To prawda. Już kiedyś zostałam głośno obgadana przez grupę wypudrowanych babć, kiedy jechałam z gorączką i ośmieliłam się zająć miejsce, ignorując wszystkich tych, którzy musieli stać. Ale po to mamy na twarzy usta, żeby odezwać się, gdy ktoś komentuje nasz brak wychowania w takich sytuacjach. Jeśli ktoś jest na tyle bezczelny, że zaczyna huczeć o czyimś braku kultury, nie uwzględniając tego, że młodsza osoba również ma prawo czuć się źle, to nie pozostaje nic innego, jak grzecznie ale stanowczo wytłumaczyć swoje położenie, zamykając tym samym jadaczkę takiej starszej pani. No ale jest też druga strona medalu - nie zawsze da się przegadać/przekrzyczeć. ;)




 
 
Ustępowanie miejsc w komunikacji publicznej
Chochlik
[Usunięty]

Wysłany: 2013-10-16, 15:29   

kokosowa napisał/a:
po to mamy na twarzy usta, żeby odezwać się, gdy ktoś komentuje nasz brak wychowania w takich sytuacjach

A co byś powiedziała w sytuacji którą widziałam?

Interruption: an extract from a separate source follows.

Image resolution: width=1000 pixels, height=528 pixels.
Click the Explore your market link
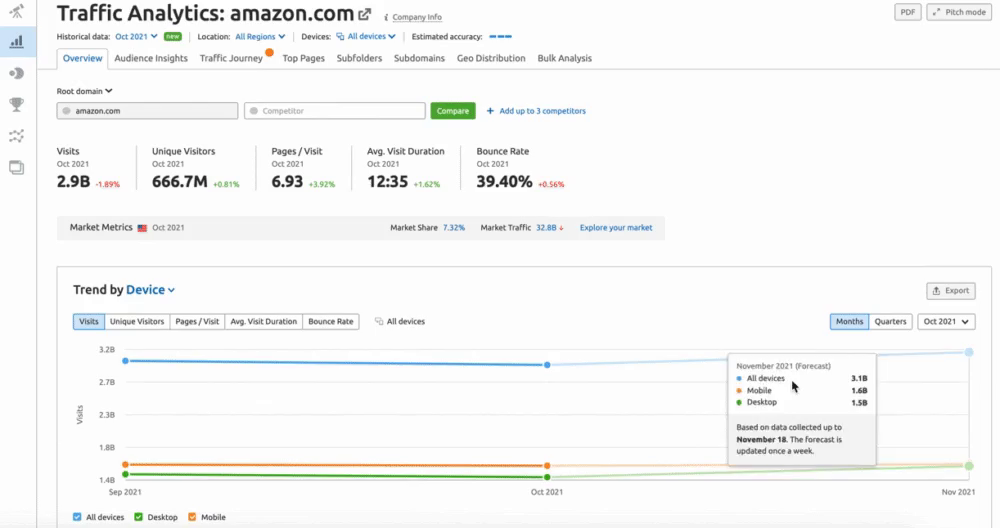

Siedzi sobie 3 chłopaków, na oko koniec podstawówki/ początek gimnazjum. Wsiada babcia z laską i od razu zaczyna ich tą laską bić, krzycząc, że nie mają szacunku i mają się wynosić.

kokosowa napisał/a:
Jeśli ktoś jest na tyle bezczelny, że zaczyna huczeć o czyimś braku kultury, nie uwzględniając tego, że młodsza osoba również ma prawo czuć się źle, to nie pozostaje nic innego, jak grzecznie ale stanowczo wytłumaczyć swoje położenie

Jak pisałam wyżej: jeśli ktoś się tak zachowuje, to zakładam, że ma siłę stać - ktoś słaby nie będzie się wydzierał. No i jak się czegoś od kogoś chce, to nie należy zaczynać od obelg.




 
 
Ustępowanie miejsc w komunikacji publicznej
kokosowa
[Usunięty]

Wysłany: 2013-10-16, 15:53   

Chochlik napisał/a:
Siedzi sobie 3 chłopaków, na oko koniec podstawówki/ początek gimnazjum. Wsiada babcia z laską i od razu zaczyna ich tą laską bić, krzycząc, że nie mają szacunku i mają się wynosić.

Z przemocą jeszcze się nie spotkałam. :D Co można zrobić w sytuacji, kiedy ktoś jest w stosunku do Ciebie agresywny? Chyba należy odejść, bo nie ma sensu wdawać się w szarpaninę. Nie oddałabym takiej babci (choć pewnie by jej się przydało). Można próbować dyskutować i tłumaczyć tylko wtedy, kiedy ktoś atakuje Cię słownie.




 
 
Ustępowanie miejsc w komunikacji publicznej
Scarlet Halo
[Usunięty]

Wysłany: 2013-10-16, 15:56   

Chochlik napisał/a:
Siedzi sobie 3 chłopaków, na oko koniec podstawówki/ początek gimnazjum. Wsiada babcia z laską i od razu zaczyna ich tą laską bić, krzycząc, że nie mają szacunku i mają się wynosić.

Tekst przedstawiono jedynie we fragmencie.